Comment 7 for bug 388926

Revision history for this message
Donatas Glodenis (dgvirtual) wrote :

Hey Ben, the patched file changed it all - I tried to ocr the page I have previously included in the attachment (yes, it was ocr'ed text in word processor with mistakes highlighted, not the page to ocr) and it corrected all the instances of the wrong recognition of "ų" as "ę".

What hex editor did you use to modify the binary file? I tried to use KDE Okteta, and I could *replace* symbols, but not *add* new ones... Anyway, there are quotation marks with each pair in the file rec9lit.dat; in some cases there is only one pair, and in other cases - couple pairs: mrn""rnm"nnrm""dcl""cld"ce"ec"li"
How do I know if single or double quotation marks apply?

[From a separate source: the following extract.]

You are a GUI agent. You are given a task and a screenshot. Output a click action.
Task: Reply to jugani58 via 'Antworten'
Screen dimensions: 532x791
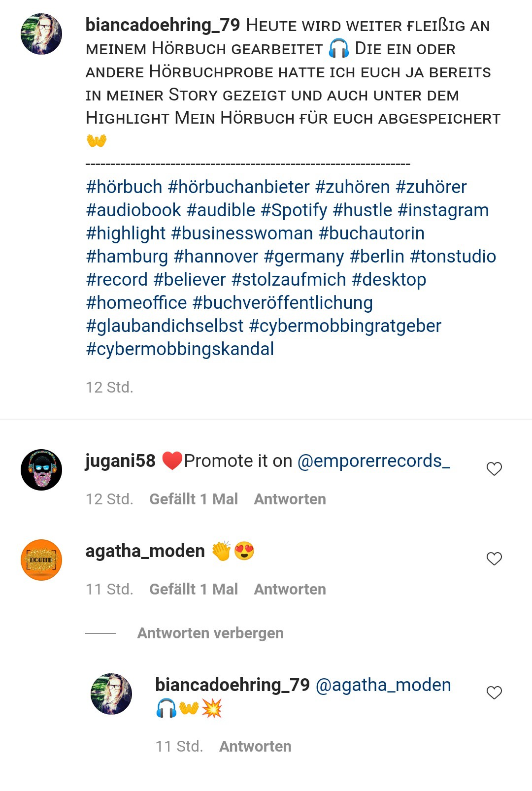click(290, 499)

Couple more questions: Are there sources anywhere for the Lithuanian dictionary? Or could someone convert it to a text format? I have negotiated a 300 000 word dictionary with one institution in Lithuania to be used with Tesseract OCR, and I think I could do the same for Cuneiform (that dictionary would be free for usage, but not open source, and distributed only in binary format). This dictionary would cover > 80% of all words occuring in Lithuanian texts... I could try to experiment with it on Cuneiform and report the results.

Another note: the cp1257 encoding (you guessed it correctly) is Microsoft default for Windows in Lithuanian but it is not even an iso standard. Coud we perhaps use utf8 encoding instead?

Thank you Ben for taking interest in this